Human Rights Commission condemns 'violent' Inxeba threats
The South African Human Rights Commission (SAHRC) has called on people to exercise their constitutional right to protest against controversial film, Inxeba (The Wound) in a lawful and constructive manner.
Producers of Inxeba laid an official complaint with the SAHRC after cinema houses cancelled screenings of the movie amidst threats of violence since its release last Friday.
The film, which tells the story of a gay factory worker who travels to the rural Eastern Cape to oversee the Xhosa initiation process only to have his secret discovered by one defiant initiate, has caused a raging debate.
In a statement issued on Wednesday morning, the SAHRC confirmed that it had received a complaint about the cancelled screenings.
The commission pointed out that it was mindful that the constitution recognises freedom of expression.
"The Commission is mindful that the rights to culture, dignity, protest and freedom of expression are protected in our law. Our protections are similar in nature to protections for these rights globally," said SAHRC spokesperson Gail Smith.

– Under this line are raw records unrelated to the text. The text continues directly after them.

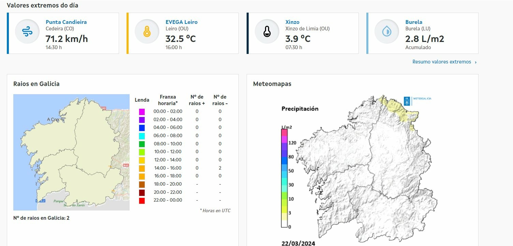Select the yellow 12:00 - 14:00 legend swatch
This screenshot has height=246, width=513.
pyautogui.click(x=142, y=160)
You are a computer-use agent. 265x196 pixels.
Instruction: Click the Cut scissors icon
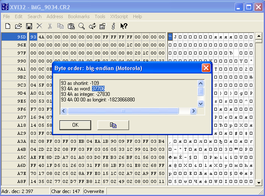pyautogui.click(x=50, y=26)
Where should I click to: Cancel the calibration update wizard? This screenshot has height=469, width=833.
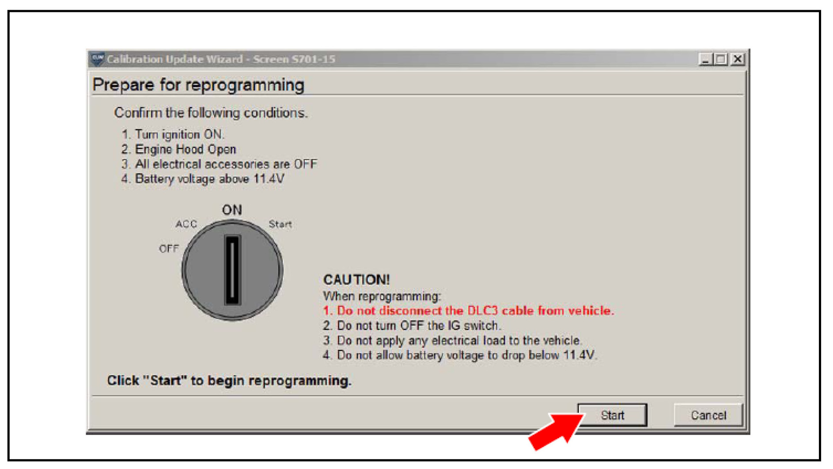pos(708,415)
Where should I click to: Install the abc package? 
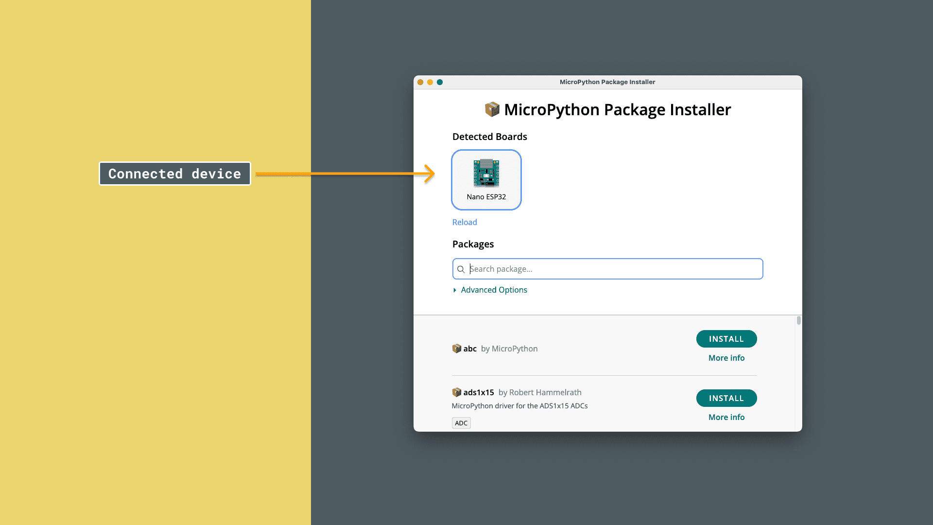726,339
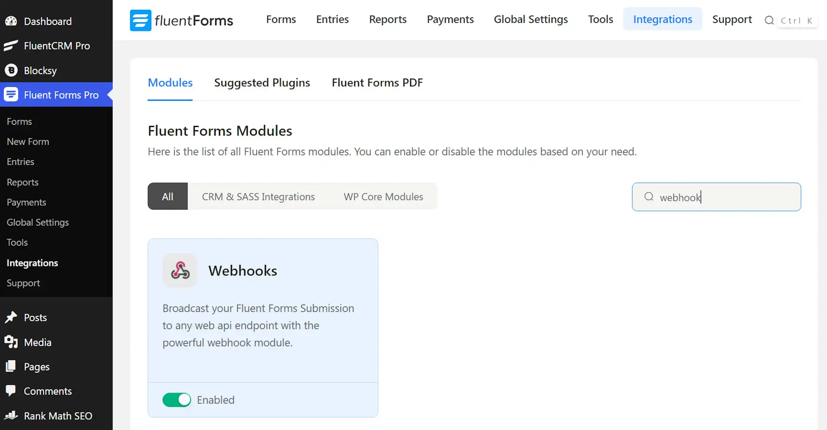The height and width of the screenshot is (430, 827).
Task: Click the Fluent Forms logo in header
Action: [181, 20]
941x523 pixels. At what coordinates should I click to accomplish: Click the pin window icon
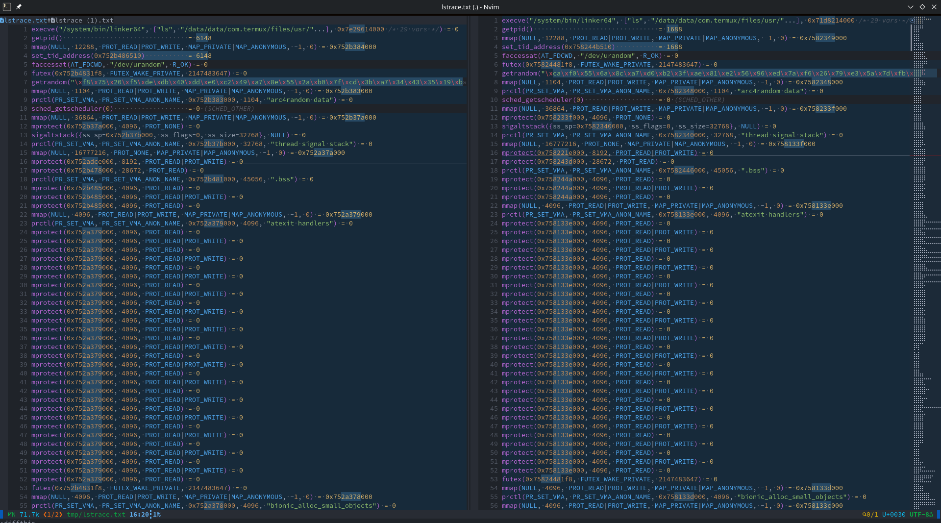[x=19, y=7]
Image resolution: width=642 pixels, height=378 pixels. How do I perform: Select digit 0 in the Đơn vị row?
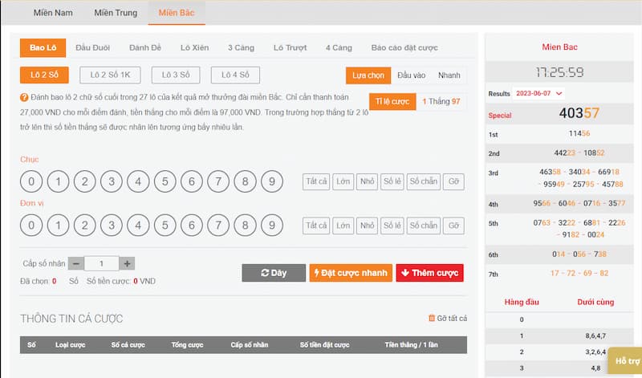[30, 225]
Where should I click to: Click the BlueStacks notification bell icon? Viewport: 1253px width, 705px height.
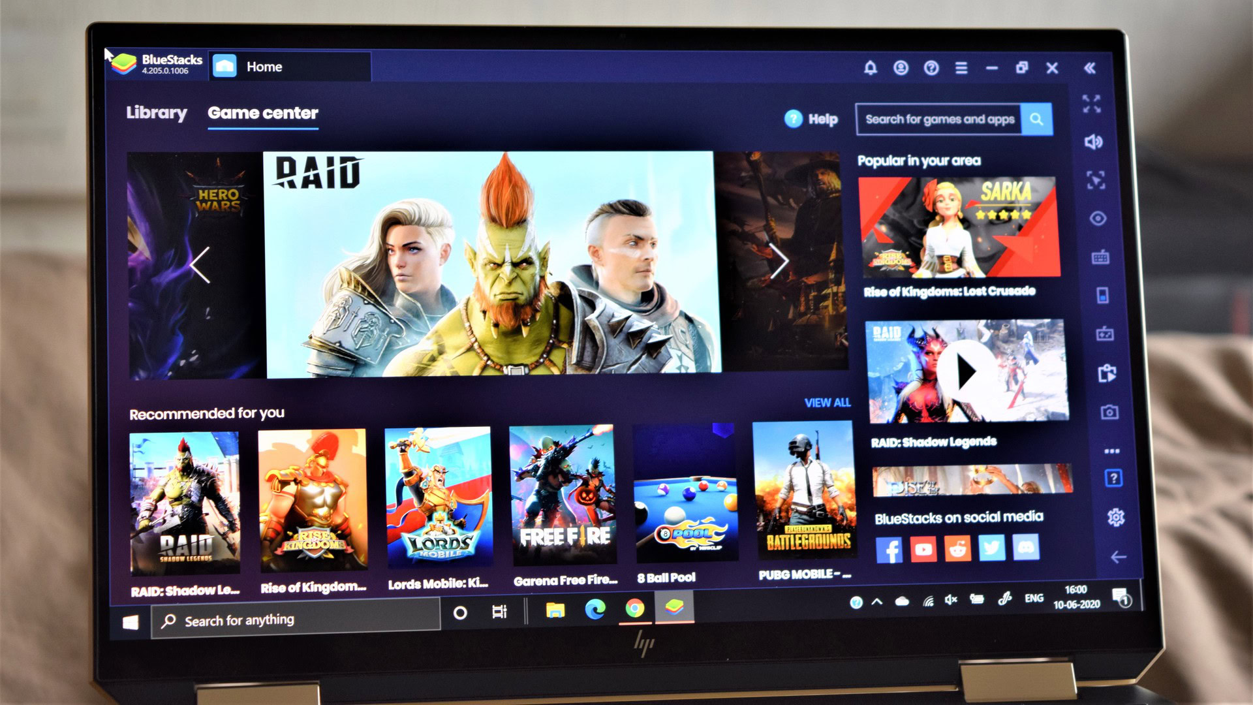(870, 67)
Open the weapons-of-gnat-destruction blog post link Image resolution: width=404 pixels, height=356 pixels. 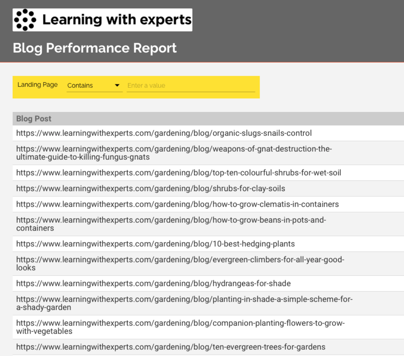174,153
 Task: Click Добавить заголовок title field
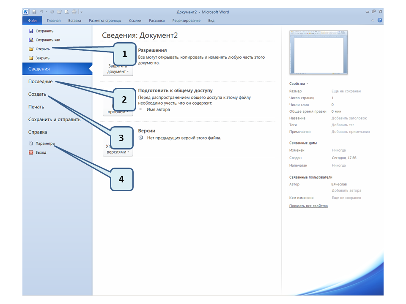coord(349,118)
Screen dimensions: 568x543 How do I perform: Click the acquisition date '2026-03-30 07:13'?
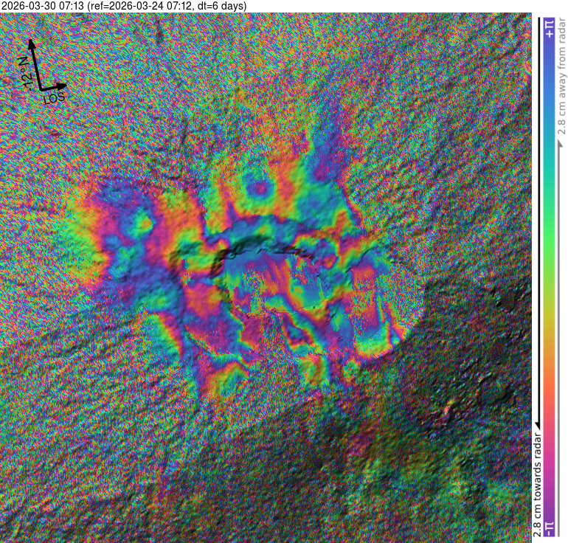(42, 6)
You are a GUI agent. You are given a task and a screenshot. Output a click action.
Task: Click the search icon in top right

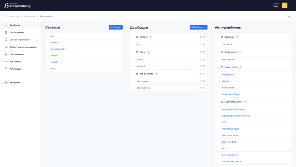tap(288, 16)
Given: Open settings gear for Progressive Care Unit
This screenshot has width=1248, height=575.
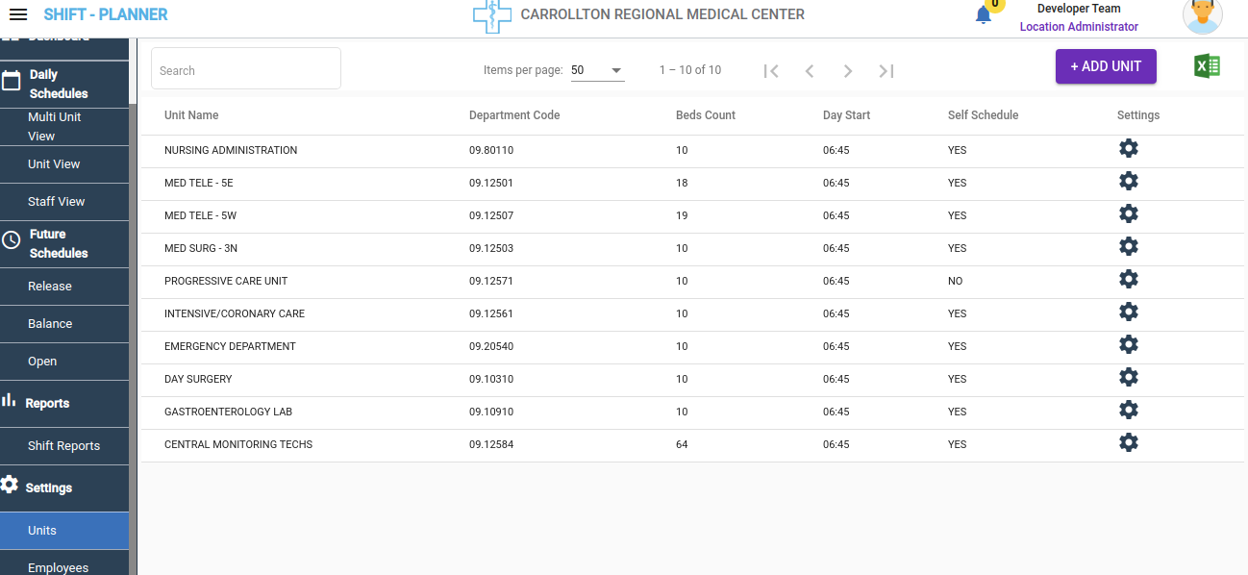Looking at the screenshot, I should [x=1129, y=279].
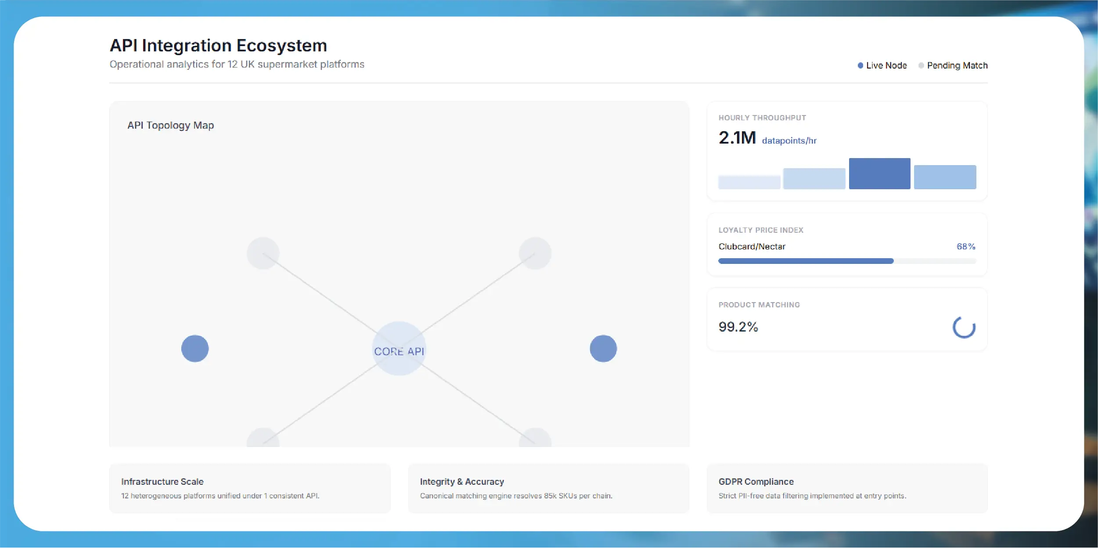Open the Infrastructure Scale card
This screenshot has height=548, width=1098.
(250, 488)
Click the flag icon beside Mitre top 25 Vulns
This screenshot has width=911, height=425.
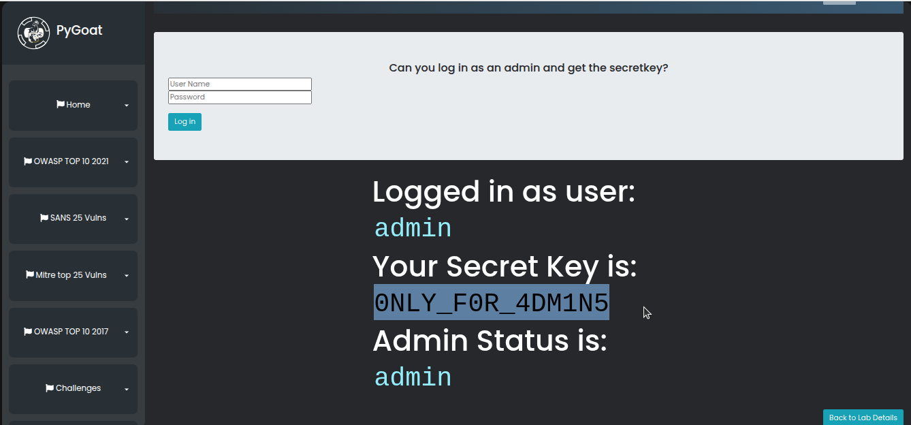[x=30, y=275]
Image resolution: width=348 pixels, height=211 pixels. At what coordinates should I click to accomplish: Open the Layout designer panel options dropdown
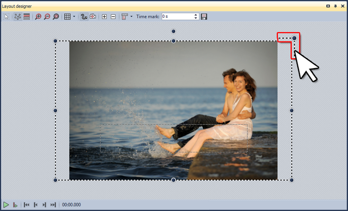(x=328, y=5)
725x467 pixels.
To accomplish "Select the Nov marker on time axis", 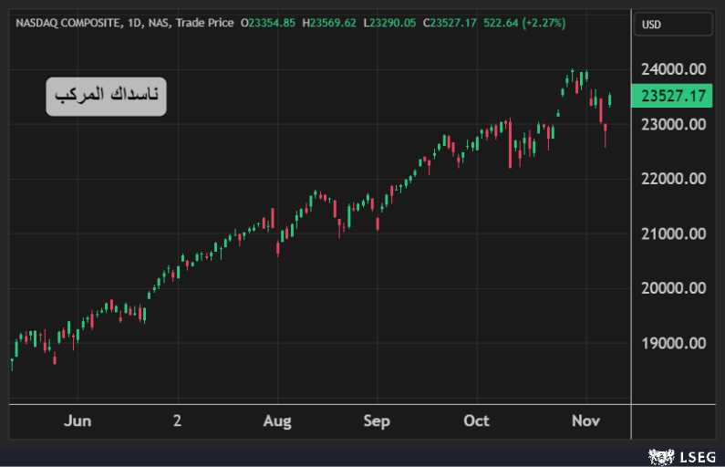I will click(584, 420).

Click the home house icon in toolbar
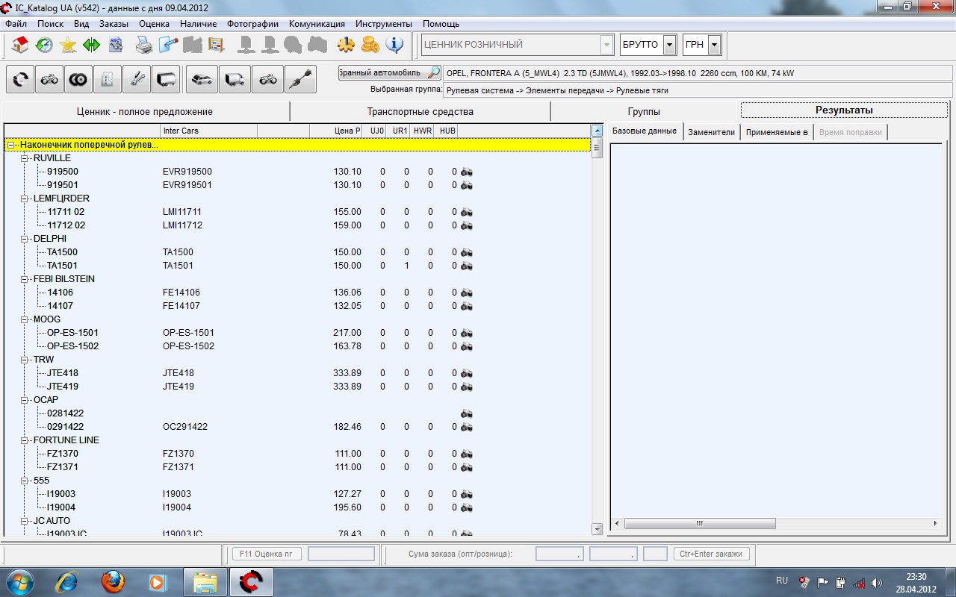coord(20,45)
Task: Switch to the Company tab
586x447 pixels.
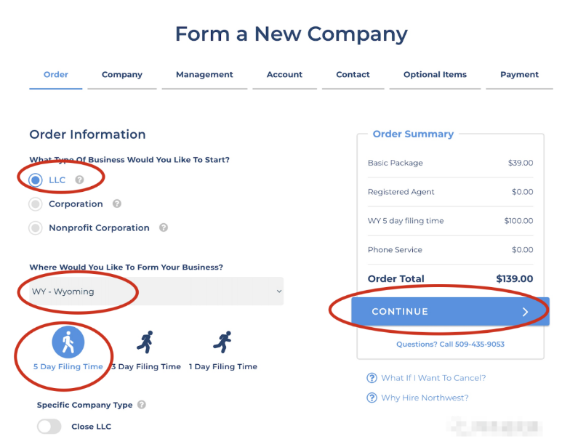Action: click(x=122, y=75)
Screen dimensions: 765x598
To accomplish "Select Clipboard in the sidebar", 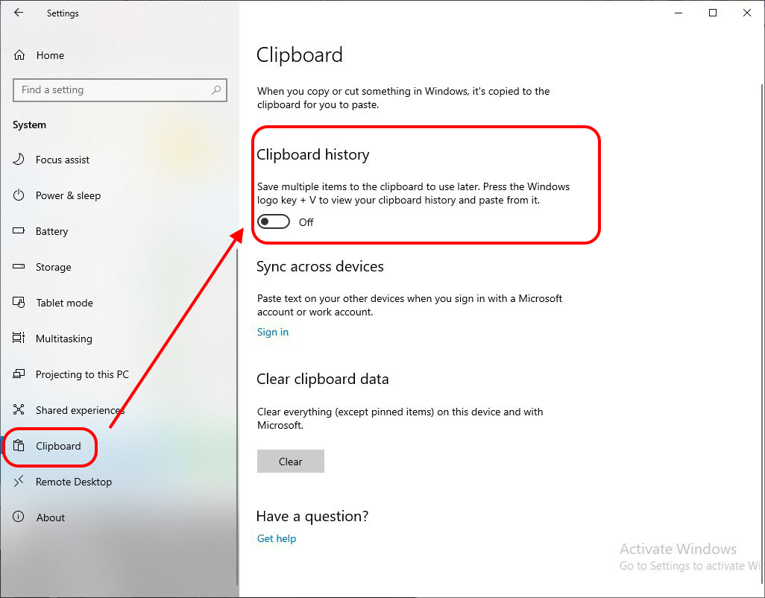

The SAHRC said people should remember that exercising a right should not infringe on another right.
"The right to protest is also protected by the Constitution. However, the right to protest must be exercised without destruction or violence. Based on the complaint to the Commission and our monitoring of reports of intimidation, threats of violence and death threats made in relation to the screening of Inxeba: The Wound is condemned."
The commission urged people who are protesting against the film and those who are in support of it to exercise their rights in a peaceful manner.
Inxeba director John Trengove said in a statement earlier this week that they were not deterred by the threats.
"Inxeba is not going to go away and we are invested in making sure that people who do want to see the film will get to do so."